PROVIDED DATA Start Marker

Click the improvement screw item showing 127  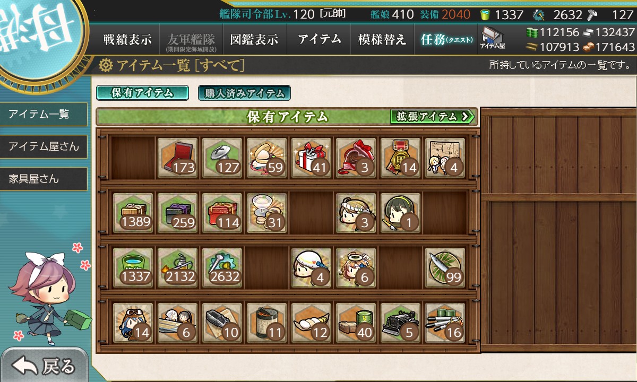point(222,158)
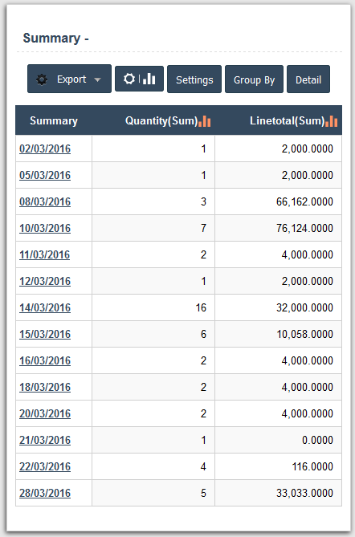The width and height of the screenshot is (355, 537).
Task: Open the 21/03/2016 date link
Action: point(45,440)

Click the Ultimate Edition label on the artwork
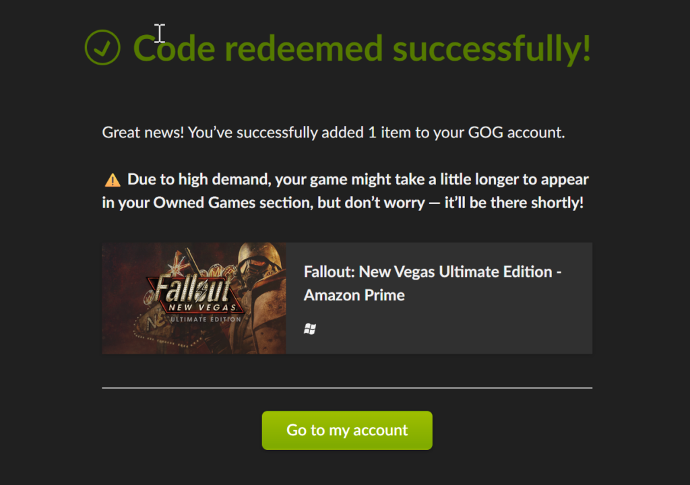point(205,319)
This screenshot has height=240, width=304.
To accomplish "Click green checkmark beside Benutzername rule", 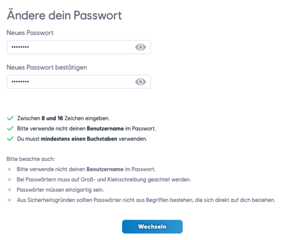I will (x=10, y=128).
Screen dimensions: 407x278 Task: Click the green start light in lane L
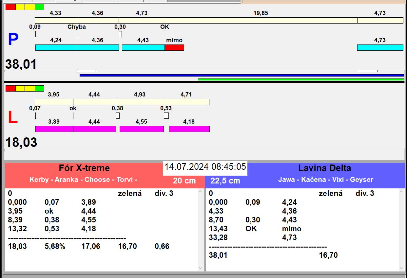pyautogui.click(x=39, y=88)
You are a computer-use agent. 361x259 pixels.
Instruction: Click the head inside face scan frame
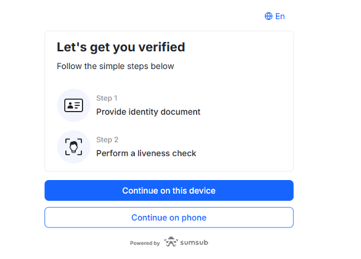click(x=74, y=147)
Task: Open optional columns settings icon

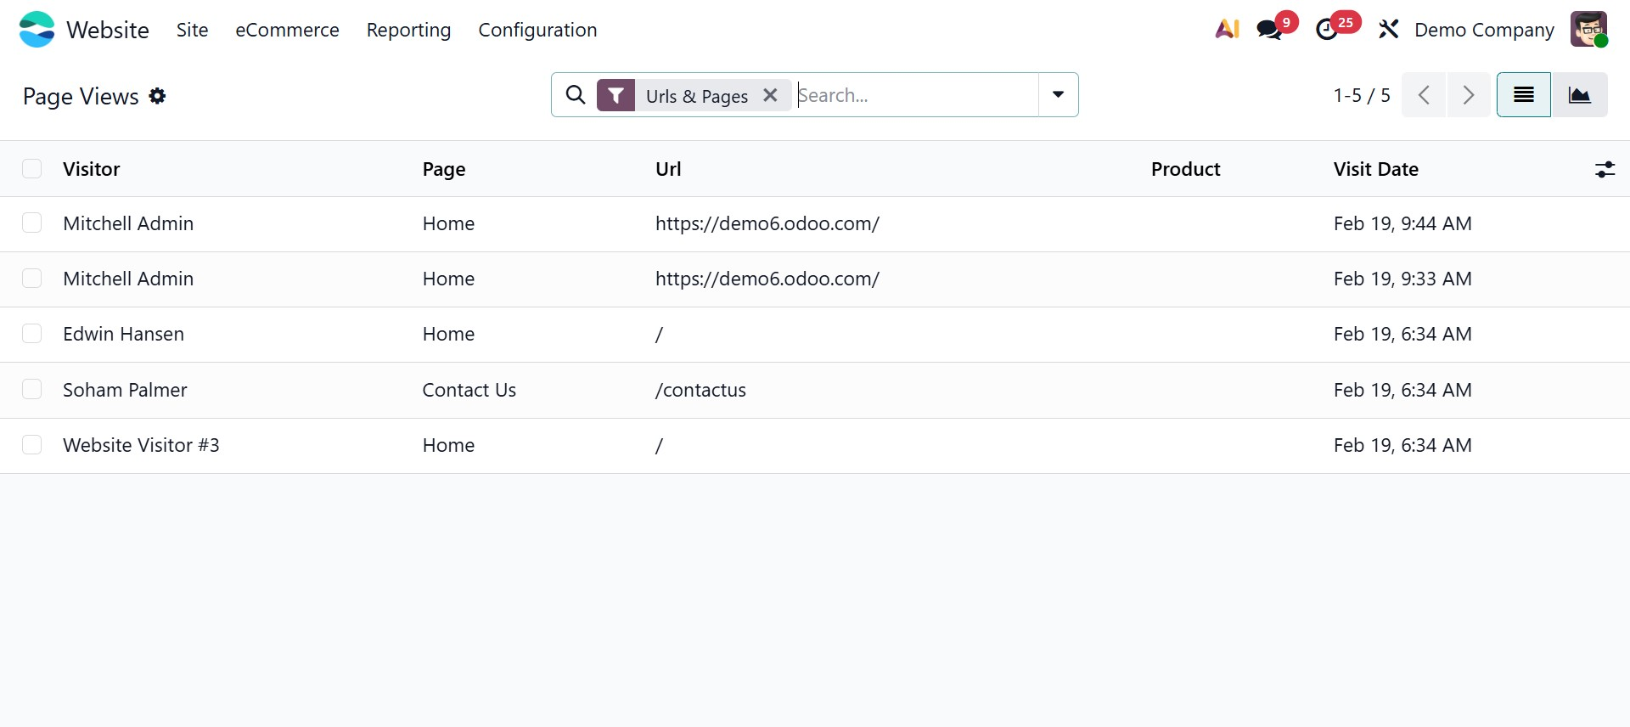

PROVIDED DATA End Marker
PROVIDED DATA Start Marker

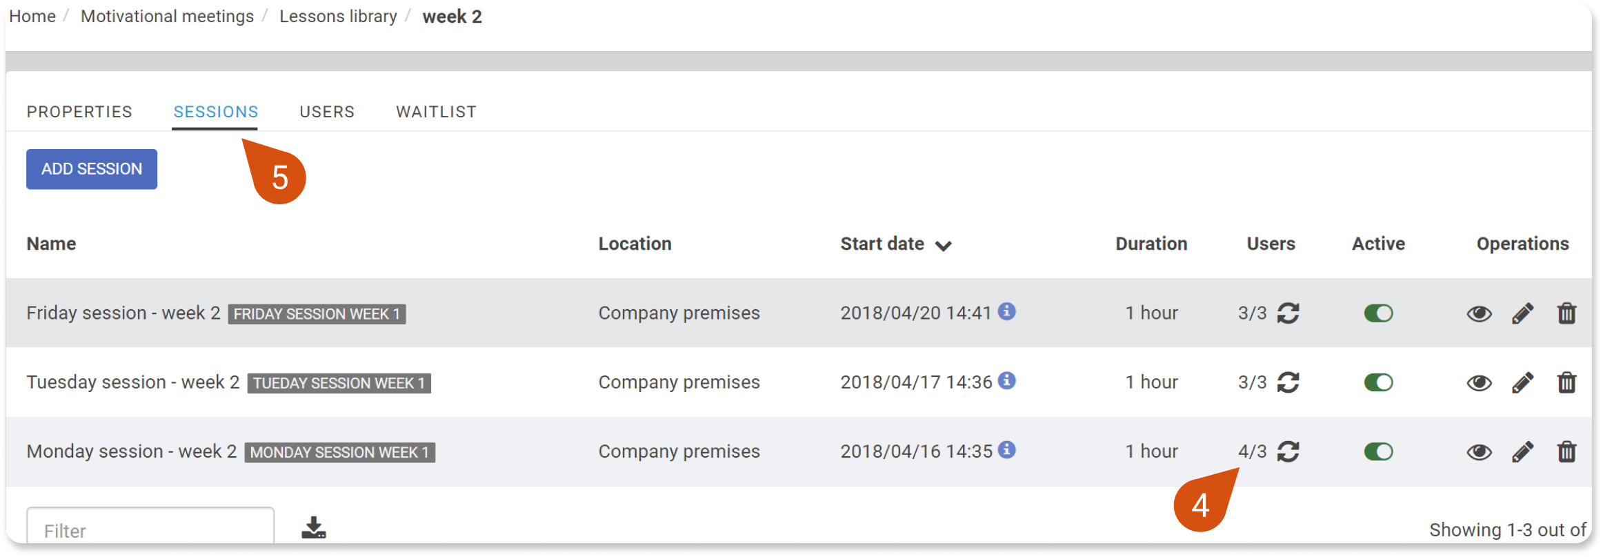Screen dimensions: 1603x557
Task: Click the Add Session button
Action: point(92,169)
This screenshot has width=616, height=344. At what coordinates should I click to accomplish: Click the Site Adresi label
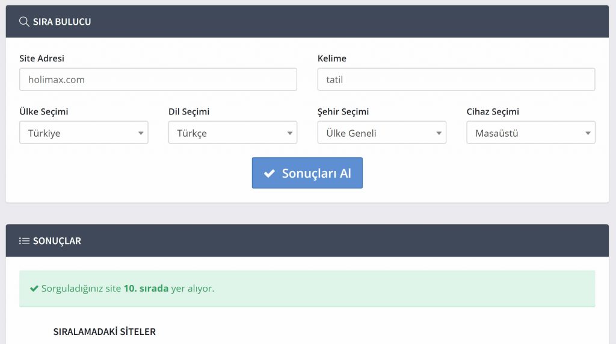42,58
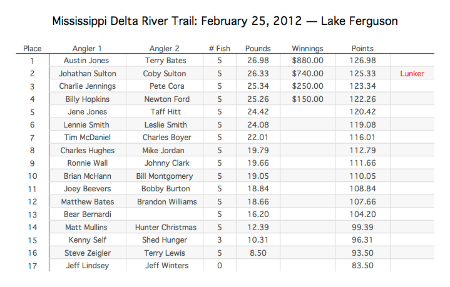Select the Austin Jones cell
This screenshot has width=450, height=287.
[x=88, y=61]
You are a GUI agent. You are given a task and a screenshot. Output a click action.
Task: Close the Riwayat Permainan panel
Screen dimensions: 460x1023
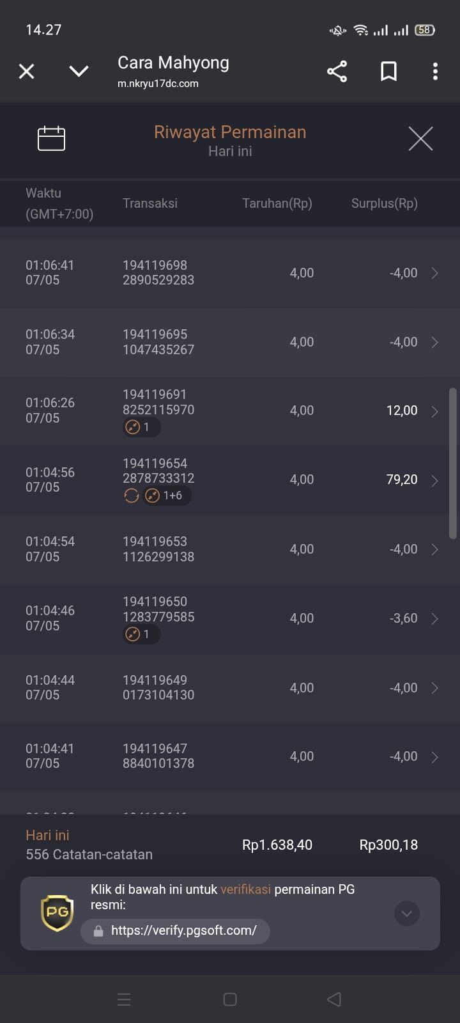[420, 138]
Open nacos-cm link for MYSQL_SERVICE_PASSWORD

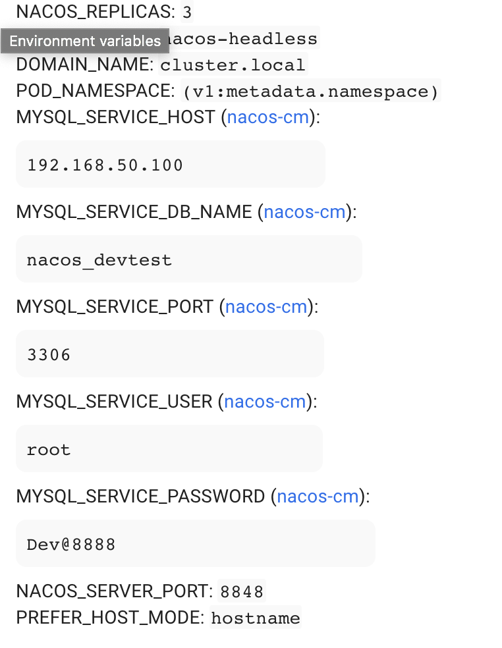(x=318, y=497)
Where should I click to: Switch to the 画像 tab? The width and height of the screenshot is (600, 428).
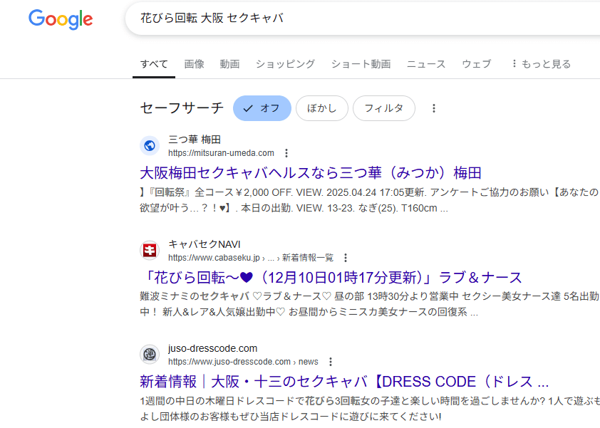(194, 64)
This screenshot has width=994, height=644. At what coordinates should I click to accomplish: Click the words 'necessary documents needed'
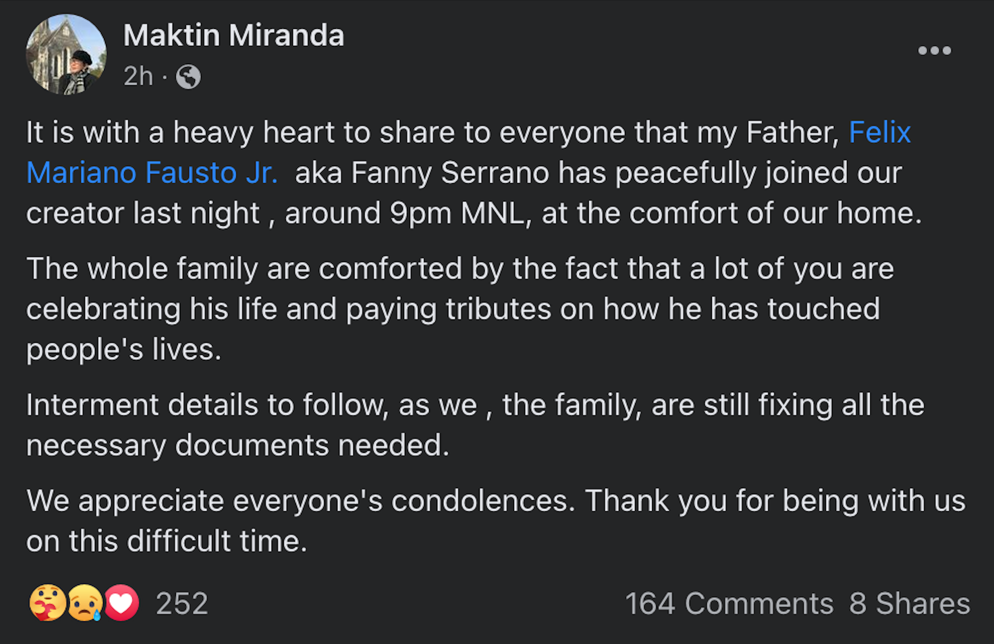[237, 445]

PROVIDED DATA End Marker
PROVIDED DATA Start Marker

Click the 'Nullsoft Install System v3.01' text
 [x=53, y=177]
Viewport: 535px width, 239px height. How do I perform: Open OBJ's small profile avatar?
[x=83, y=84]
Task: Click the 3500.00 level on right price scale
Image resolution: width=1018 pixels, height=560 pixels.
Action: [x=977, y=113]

PROVIDED DATA End Marker

- [TASK OBJECTIVE] Every line above that holds the string "agent" should be copied into the answer.

- [ANSWER TO THIS TASK]
You are a computer-use agent. 361x259 pixels.
You are a GUI agent. You are given a task and a screenshot. Output a click action.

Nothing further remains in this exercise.